• **Given entries**
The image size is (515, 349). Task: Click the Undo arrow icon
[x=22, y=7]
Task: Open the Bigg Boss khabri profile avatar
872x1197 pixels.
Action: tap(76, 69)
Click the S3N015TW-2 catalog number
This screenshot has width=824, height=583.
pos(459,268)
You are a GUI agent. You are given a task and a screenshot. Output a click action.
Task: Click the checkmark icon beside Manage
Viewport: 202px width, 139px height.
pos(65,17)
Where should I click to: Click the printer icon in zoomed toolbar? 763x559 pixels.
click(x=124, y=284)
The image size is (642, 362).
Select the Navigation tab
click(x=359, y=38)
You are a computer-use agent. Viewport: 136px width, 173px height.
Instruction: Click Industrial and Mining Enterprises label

• **About this task**
Lines that contain the string "agent" should be copied from the material above.

• **Reply**
You are a GUI agent. You are given a task and a screenshot. Output a click action.
You are a computer-use agent. Viewport: 136px width, 173px height.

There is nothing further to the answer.